[Entries shown Boundary: Start]

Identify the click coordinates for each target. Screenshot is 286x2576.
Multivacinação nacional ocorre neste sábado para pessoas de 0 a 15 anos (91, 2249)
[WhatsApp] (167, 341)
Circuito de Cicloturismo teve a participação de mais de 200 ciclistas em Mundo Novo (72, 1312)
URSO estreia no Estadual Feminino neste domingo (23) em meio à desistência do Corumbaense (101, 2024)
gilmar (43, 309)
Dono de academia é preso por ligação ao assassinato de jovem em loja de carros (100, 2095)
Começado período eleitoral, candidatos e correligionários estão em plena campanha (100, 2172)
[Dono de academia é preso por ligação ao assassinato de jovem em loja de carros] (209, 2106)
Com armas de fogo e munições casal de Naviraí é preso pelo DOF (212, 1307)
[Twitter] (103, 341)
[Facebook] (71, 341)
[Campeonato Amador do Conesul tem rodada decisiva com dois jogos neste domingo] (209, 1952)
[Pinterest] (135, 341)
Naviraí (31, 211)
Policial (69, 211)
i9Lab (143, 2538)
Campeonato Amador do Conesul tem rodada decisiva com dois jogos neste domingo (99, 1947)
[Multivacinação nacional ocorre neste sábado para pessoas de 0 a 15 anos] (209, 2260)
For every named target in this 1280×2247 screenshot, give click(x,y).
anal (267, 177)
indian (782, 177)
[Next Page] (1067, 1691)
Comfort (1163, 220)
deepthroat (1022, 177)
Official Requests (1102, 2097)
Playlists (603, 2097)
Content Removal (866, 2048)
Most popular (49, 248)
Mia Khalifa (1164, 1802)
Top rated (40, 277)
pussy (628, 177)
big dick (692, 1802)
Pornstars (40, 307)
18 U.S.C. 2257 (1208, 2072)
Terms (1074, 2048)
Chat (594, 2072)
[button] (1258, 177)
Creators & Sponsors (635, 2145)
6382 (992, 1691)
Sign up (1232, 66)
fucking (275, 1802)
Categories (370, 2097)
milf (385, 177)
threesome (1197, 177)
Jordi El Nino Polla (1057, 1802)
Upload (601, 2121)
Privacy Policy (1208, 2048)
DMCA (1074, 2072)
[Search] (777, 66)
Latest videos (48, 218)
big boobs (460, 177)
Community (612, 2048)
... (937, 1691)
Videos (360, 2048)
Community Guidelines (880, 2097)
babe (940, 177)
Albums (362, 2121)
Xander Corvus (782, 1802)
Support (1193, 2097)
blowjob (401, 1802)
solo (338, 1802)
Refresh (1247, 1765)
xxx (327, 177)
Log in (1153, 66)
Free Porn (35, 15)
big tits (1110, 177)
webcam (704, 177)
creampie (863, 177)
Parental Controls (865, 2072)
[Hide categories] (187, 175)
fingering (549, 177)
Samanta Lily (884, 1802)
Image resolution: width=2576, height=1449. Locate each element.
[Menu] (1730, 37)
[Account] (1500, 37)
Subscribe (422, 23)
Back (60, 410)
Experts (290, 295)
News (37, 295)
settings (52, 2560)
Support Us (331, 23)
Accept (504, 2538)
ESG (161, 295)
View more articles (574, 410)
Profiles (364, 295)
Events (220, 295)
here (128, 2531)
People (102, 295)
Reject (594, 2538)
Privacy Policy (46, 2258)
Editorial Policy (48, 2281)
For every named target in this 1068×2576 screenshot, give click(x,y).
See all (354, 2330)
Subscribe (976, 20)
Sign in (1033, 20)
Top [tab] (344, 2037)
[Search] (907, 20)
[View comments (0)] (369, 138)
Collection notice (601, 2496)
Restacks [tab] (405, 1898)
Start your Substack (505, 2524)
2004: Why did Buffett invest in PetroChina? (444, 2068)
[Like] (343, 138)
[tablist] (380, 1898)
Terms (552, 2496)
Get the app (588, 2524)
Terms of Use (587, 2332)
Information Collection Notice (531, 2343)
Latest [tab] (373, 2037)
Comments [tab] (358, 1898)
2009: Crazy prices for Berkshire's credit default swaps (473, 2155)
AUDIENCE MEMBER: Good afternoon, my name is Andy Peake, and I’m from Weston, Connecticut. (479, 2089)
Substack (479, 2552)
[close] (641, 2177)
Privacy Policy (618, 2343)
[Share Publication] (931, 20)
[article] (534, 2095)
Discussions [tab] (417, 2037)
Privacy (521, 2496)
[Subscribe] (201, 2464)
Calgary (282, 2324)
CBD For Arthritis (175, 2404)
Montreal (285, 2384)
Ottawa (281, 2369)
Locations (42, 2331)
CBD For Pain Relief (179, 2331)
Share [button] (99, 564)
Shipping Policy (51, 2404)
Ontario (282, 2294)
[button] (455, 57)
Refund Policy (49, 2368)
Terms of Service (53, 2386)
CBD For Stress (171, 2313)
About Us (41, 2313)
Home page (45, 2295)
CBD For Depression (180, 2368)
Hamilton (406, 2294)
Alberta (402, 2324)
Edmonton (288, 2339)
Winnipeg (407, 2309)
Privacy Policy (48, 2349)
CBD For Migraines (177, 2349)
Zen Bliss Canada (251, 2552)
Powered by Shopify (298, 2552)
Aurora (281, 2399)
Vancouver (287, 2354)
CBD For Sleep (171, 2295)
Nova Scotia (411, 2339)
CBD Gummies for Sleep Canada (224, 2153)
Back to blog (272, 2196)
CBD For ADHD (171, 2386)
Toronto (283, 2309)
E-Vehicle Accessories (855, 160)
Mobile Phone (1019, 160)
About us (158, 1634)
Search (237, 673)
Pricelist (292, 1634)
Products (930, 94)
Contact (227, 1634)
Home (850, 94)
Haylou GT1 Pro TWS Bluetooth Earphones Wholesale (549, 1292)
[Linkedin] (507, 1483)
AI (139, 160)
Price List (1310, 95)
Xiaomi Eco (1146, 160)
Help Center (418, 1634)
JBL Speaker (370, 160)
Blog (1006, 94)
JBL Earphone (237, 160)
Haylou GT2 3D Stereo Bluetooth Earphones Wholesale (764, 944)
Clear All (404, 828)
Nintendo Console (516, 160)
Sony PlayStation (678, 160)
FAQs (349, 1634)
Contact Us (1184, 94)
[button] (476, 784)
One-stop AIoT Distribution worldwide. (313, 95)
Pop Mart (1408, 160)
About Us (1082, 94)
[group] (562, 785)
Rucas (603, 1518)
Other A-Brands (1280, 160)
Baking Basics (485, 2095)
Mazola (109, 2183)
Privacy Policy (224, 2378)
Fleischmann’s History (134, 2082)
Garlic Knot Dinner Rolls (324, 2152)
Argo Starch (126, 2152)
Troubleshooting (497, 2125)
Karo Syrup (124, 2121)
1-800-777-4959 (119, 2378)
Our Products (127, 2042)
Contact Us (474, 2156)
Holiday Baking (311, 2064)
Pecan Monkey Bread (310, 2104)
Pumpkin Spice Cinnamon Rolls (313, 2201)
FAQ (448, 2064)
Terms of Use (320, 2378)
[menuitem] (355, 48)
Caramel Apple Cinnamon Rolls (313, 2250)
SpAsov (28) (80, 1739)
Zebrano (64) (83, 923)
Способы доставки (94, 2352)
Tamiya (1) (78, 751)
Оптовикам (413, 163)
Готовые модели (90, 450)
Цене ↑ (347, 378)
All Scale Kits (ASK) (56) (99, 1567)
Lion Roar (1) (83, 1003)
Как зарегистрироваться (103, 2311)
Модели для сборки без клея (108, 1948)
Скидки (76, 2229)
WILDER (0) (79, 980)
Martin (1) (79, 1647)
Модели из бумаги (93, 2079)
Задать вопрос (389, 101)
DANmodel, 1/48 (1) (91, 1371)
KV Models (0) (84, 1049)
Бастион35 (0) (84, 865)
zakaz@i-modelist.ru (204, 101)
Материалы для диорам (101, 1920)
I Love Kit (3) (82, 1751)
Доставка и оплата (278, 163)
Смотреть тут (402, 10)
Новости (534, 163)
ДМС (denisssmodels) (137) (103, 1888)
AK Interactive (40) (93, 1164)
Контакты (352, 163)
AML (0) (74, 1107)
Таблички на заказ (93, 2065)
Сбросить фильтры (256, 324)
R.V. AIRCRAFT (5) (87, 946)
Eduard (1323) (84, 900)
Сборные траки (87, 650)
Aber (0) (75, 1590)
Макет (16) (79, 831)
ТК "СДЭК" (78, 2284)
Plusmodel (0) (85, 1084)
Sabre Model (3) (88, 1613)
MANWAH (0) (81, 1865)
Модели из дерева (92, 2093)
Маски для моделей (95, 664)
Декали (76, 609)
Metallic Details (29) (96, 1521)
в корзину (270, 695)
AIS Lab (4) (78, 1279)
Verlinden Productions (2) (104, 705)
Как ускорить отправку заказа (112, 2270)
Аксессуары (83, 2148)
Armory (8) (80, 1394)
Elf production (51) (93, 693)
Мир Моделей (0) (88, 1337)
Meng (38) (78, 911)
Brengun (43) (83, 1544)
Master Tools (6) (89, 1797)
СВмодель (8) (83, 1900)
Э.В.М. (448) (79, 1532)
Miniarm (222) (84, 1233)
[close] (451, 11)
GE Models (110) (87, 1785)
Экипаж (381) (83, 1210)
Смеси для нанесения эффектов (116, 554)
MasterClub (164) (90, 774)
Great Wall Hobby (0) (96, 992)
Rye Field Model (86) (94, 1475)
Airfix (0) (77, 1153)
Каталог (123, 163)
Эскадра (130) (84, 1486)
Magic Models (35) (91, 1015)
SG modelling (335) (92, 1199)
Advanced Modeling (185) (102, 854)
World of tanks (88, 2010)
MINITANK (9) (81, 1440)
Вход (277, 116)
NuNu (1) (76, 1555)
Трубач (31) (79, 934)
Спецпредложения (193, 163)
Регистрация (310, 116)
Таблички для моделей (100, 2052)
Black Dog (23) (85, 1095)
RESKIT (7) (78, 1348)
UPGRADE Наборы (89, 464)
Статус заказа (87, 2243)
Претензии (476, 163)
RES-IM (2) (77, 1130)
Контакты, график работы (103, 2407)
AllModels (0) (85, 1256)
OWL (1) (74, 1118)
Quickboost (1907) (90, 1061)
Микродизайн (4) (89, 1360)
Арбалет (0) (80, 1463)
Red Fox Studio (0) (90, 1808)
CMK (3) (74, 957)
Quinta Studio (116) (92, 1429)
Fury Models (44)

[Entries shown Boundary: End]

→ **Exercise description**: Write down again, exactly as given, only the lines above that fall from the line with "Эскадра (130) (84, 1486)" to the line with "Таблички для моделей (100, 2052)", inclusive.

→ **Exercise result**:
Эскадра (130) (84, 1486)
Magic Models (35) (91, 1015)
SG modelling (335) (92, 1199)
Advanced Modeling (185) (102, 854)
World of tanks (88, 2010)
MINITANK (9) (81, 1440)
Вход (277, 116)
NuNu (1) (76, 1555)
Трубач (31) (79, 934)
Спецпредложения (193, 163)
Регистрация (310, 116)
Таблички для моделей (100, 2052)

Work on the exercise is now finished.